Kruchten didn’t intend to fight that night back in 2007, but when a local promoter needed a warm body to step in after a last-minute cancellation -- and dangled a bar voucher to its participants in the form of payment -- Kruchten imagined all the happy golden pitchers he could pass around with his buddies.
The promoter gave him some shorts and tossed all 260 pounds of his jiggling frame in the cage.
"They more or less offered me a fight and said, hey, we’ll give you a $500 bar tab," he says. "So that was first fight. It’s not on Sherdog or anything…it went all three rounds, I was basically a heavyweight at the time. It went all three rounds and I won by a decision."
Of course, recollections are a little hazy on this front. Depending on the day, there are some recountings that Kruchten actually lost that fight after a game effort, that he took a few lumps amid a sea of pumping fists and boozy Roman chortling. (These, too, from Kruchten himself). So no real telling what went down that night in Winnebago County.
But the reality is it doesn’t matter -- at that moment Kruchten discovered something about himself that he would store away for later. He learned that he liked to compete in combat sports, and that fighting, for a person in his shoes, might end up being his salvation. Unfortunately, it took him a few years to fully actualize that idea because, as a member of the 5th Marine Division who was just a teenager when he served on an invasion force in Iraq, he was still very much in a post-war bog.
It was a slow dawning, but the war traveled back with him to the States.
"Evidently, I came back and I thought I was completely fine but little did I know, manifesting in the back of my head was this little demon called PTSD [post traumatic stress disorder]," he says. "It kind of started showing itself with addiction and whatnot. There is a joke going around, as a Marine buddy I always says, ‘I served five years in the Marine Corps and they gave me a really cool parting gift.’ And I go, what’s that? And he goes, ‘PTSD and an overwhelming appreciation for Filipino women.’ I would always look at him and shake my head. Well now look at me, now I’m married to a Filipino, and I’ve had to deal with PTSD."
While serving in the Marine Corps, Kruchten -- at the time not ever old enough to vote -- took in a hard dose of reality that both exhilarated and haunted him.

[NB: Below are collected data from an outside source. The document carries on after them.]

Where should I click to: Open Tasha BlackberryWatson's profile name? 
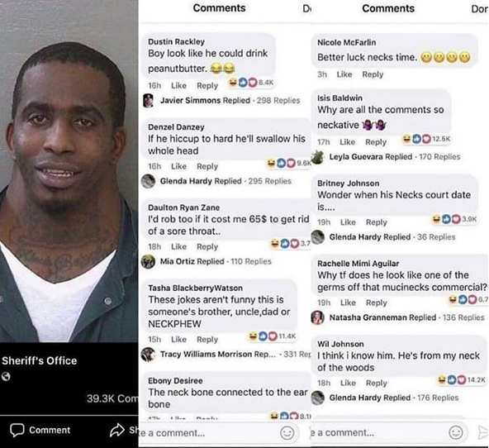[195, 288]
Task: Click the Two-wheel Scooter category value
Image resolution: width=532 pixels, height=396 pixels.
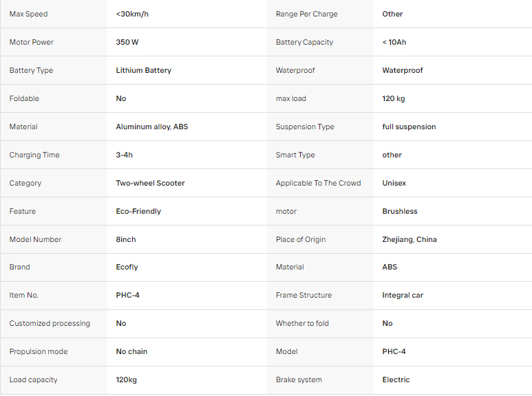Action: click(150, 183)
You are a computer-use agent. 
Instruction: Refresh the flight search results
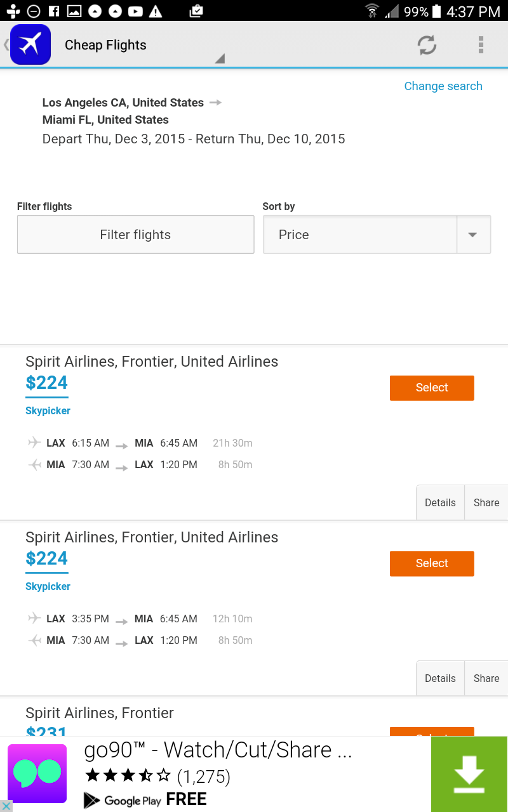(427, 45)
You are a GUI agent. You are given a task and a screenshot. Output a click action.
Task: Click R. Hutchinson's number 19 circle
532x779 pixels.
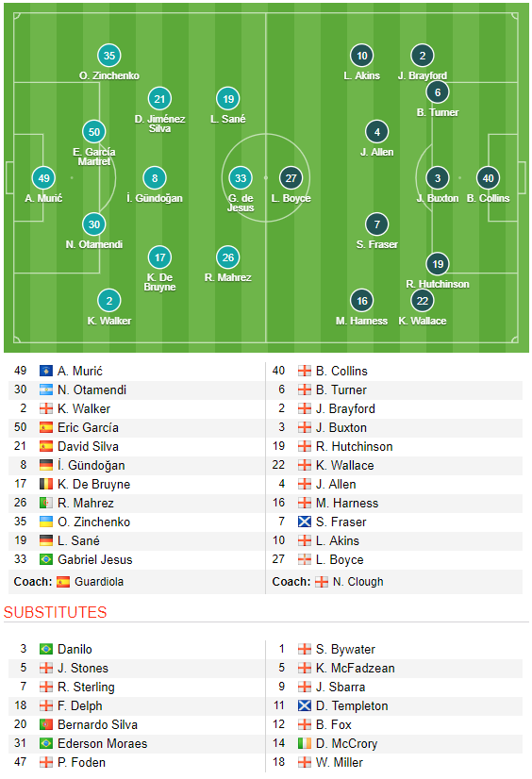[438, 264]
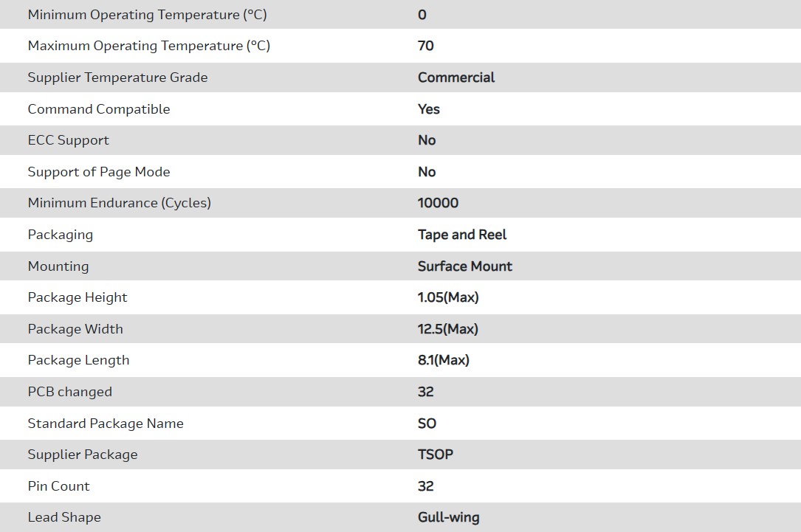Click the Command Compatible row label
The image size is (801, 532).
coord(99,109)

"Basically I was part of a liberation force that freed a country," he says. "It was the best feeling in the world. I had my eighteenth birthday in Iraq. Not many people can ever say that. I was sitting in a country being occupied by the United States, more or less, at 17 years old, and writing letters to my friends who were still in high school that I was supposed to be graduating with. I graduated early to join the Marines. Being over there was really cool, it was a life-changing event. It really opened my eyes coming from Wisconsin. I was able to help people, at the same time I saw a lot of people suffering."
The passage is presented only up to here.